-- START OF STORED RECORDS --

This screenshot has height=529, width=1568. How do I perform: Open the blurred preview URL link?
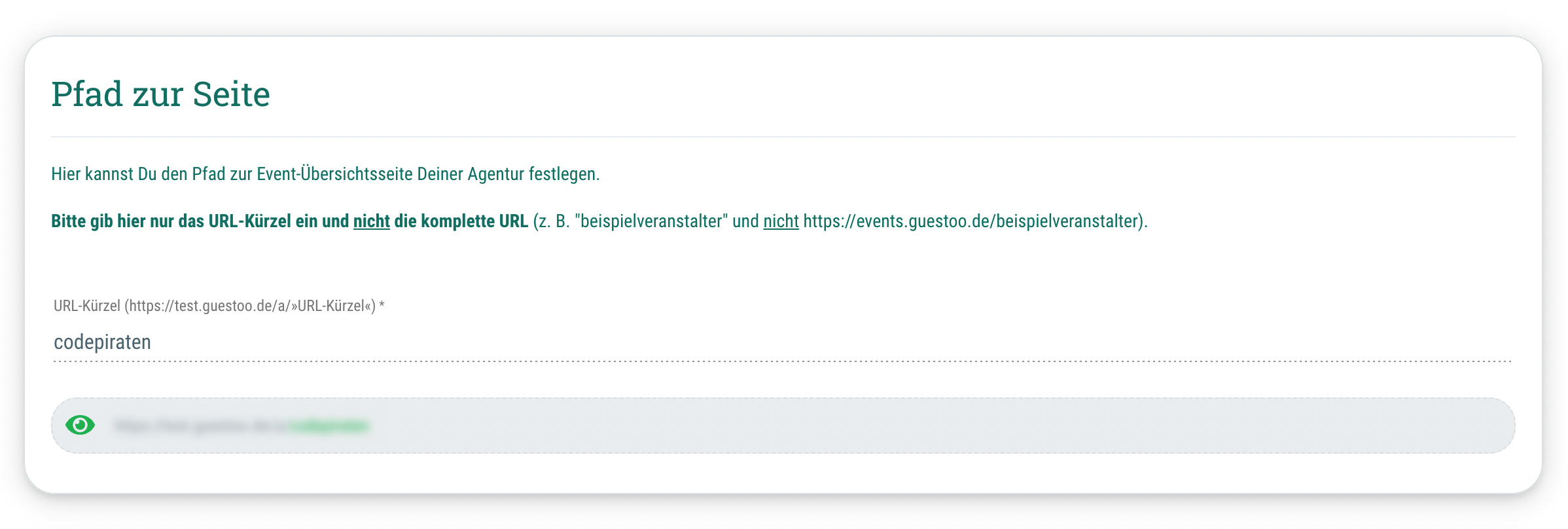click(241, 426)
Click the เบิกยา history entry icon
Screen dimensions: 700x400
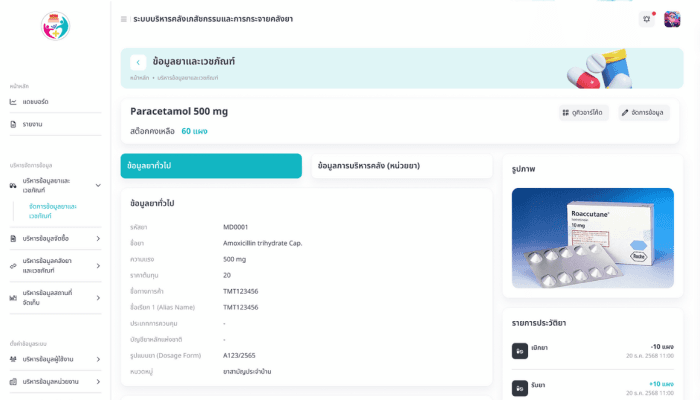[520, 351]
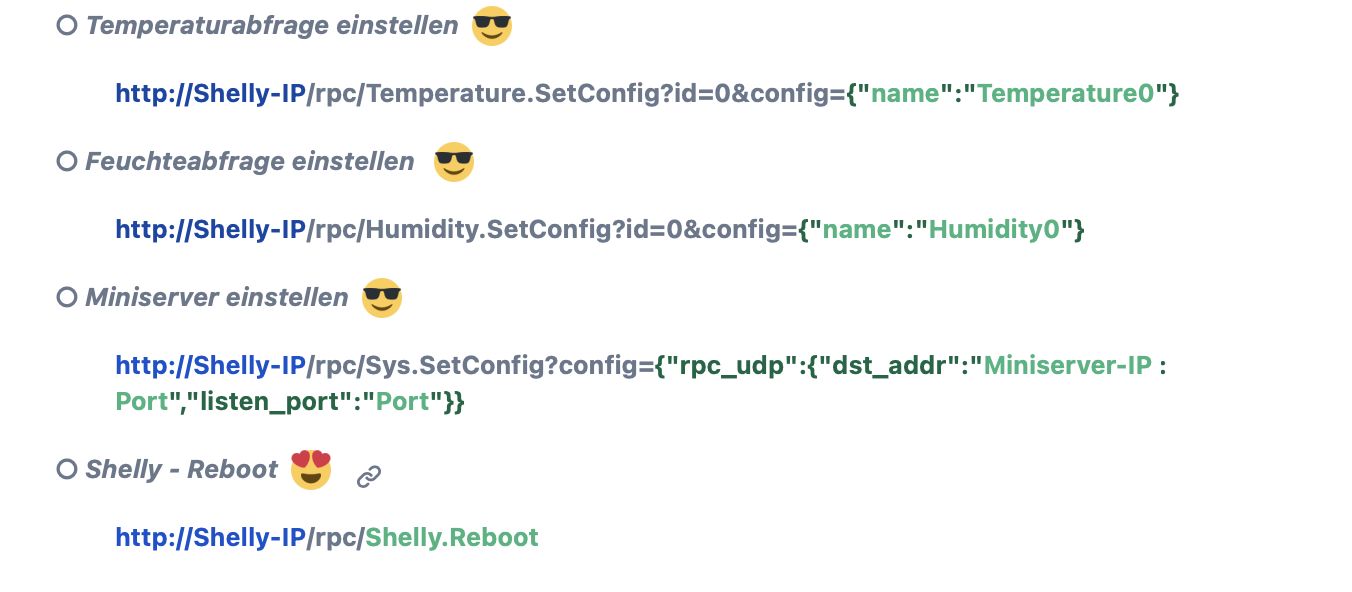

-- END OF STORED RECORDS --

WHAT NEEDS TO BE DONE —
Please change every "screenshot" in the lines above to "screen capture" and leave everything else as it is. Omit the pictures from your answer.

ANSWER TO THIS TASK —
This screen capture has height=529, width=1568. How do I perform: Open the blurred preview URL link?
click(241, 426)
Click the เบิกยา history entry icon
Screen dimensions: 700x400
[520, 351]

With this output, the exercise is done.